I set the pan on the burner, brought it to a boil, and turned down the heat so the sugar syrup would bubble rather than burn. Then I lost concentration. This was my third, final, and worst mistake. Instead of watching my bubbling pot (a necessity when hot sugar is involved), I started puttering around. Cleaning the kitchen. Attending to the cats. Anything and everything but paying attention to the pot on the burner.
By the time I remembered it, the syrup was already at 250°F (firm ball stage) and was way too thick. I thought I could salvage it by adding lemon juice. The added liquid helped a little, but not enough. After it cooled, my hoped-for yogurt topping could not be poured over yogurt or anything else. It was too thick for syrup, and too thin to be turned into candy.

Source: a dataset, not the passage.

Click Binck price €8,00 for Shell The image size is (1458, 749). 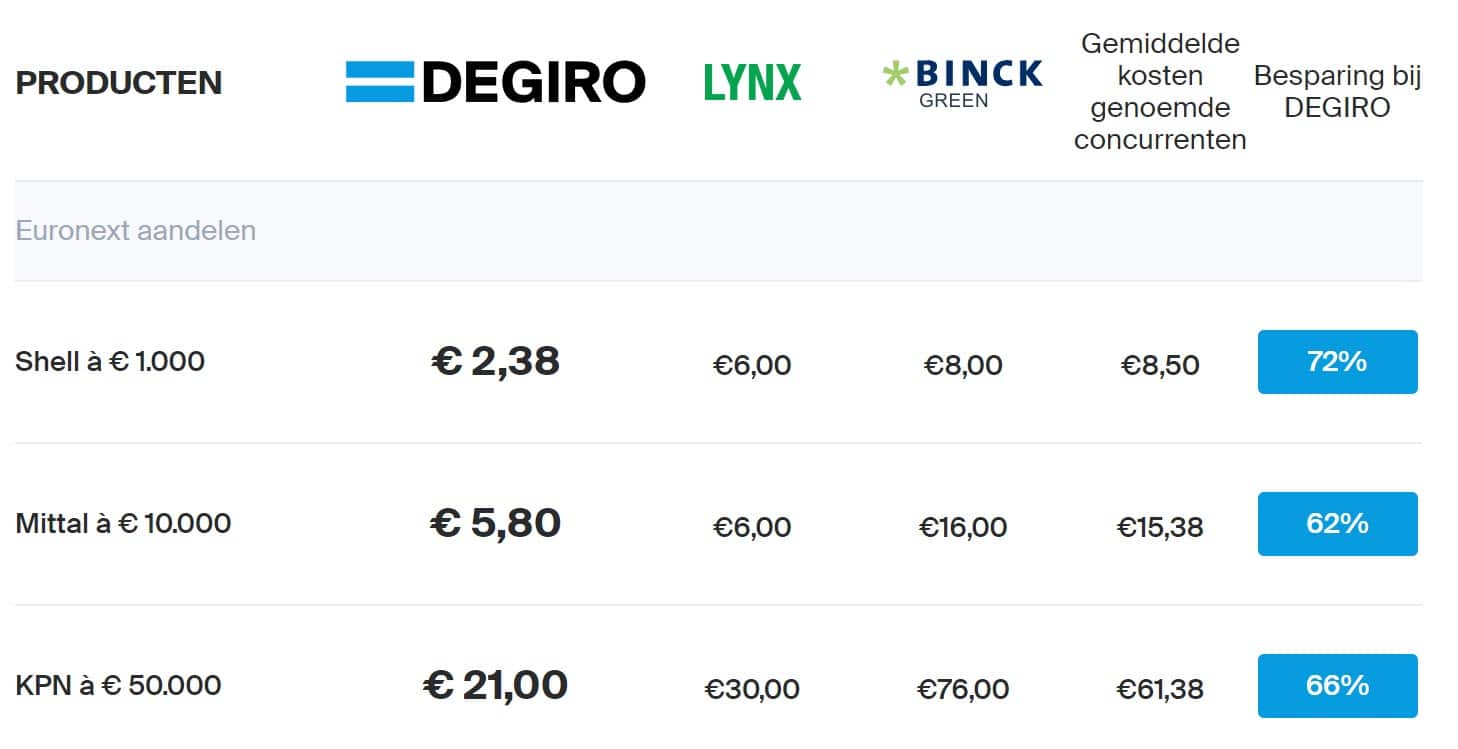(x=963, y=365)
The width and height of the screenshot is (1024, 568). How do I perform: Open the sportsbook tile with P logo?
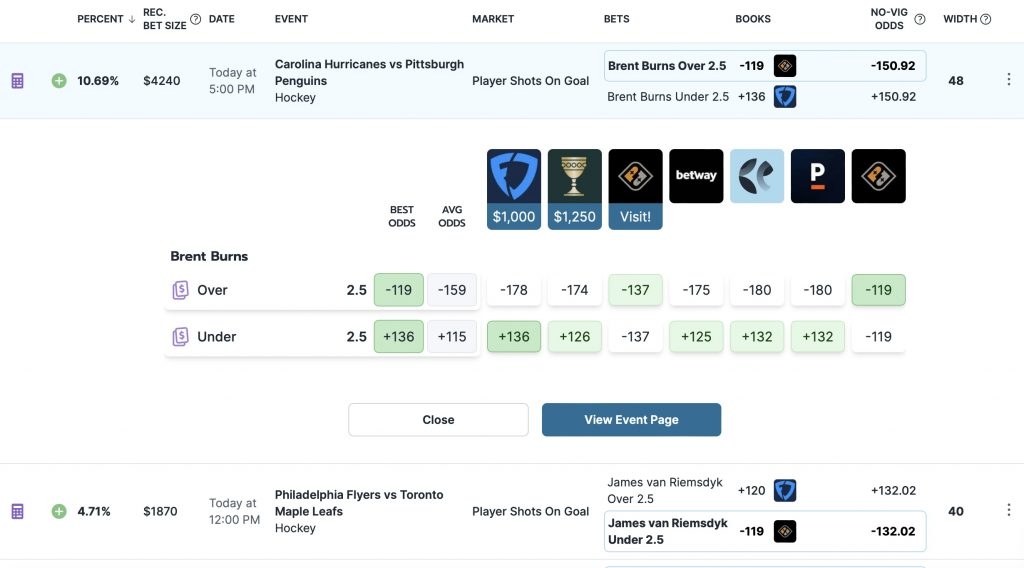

Even though the texture was all wrong, the raisins tasted wonderful. They were moist and sweet and lemony. I couldn’t bear to throw them away. But using them? How to use them escaped me. I scraped the raisins into a jar and put them away in the cupboard.
I couldn’t quit fretting over the raisins. Every time I opened the cupboard, the abandoned jar reproached me. Periodically, I’d stab a couple raisins with a toothpick to reassure myself they were worth shelf space. Every time I did so, my dilemma remained the same: what to do with something that tastes great but is in an apparently unusable form.
One day, the light came on. When I was a kid, my sister and I learned to cook by baking; our guide was Betty Crocker’s Cooky Book. We’d carefully study the recipes, weighing our options carefully before deciding what to make. Lemon-Raisin Cookies were one of my favorites; homely cookies that always tasted great. I decided to use these cookies as inspiration for creating something delicious with my jar of syruped raisins.
I couldn’t make cookies with my raisin disaster because the dough wouldn’t have enough moisture to dissolve the too-thick syrup. I thought cake might work; the volume and liquidity of cake batter could easily handle the raisins. If I flavored the batter with lemon, I’d get the Betty Crocker cookie flavor that inspired my epiphany.
Eventually I decided a lemony Greek yogurt cake would be the perfect vehicle for my orphaned raisins. I couldn’t find a recipe for what I had in mind, so ended up making up my own. As I was investigating Greek yogurt cake recipes, I came across a great idea for topping cakes with sugared almonds in Aglaia Kremezi’s Foods of the Greek Islands. I incorporated that idea, in modified form, into my recipe.
I made the cake for my friend Teeny’s birthday. It was astonishingly good. My kitchen disaster was the foundation for one of the best cakes I’ve ever made. For Christmas presents this year, I’m making raisins in syrup accompanied by copies of the Lemon Yogurt-Raisin Cake recipe.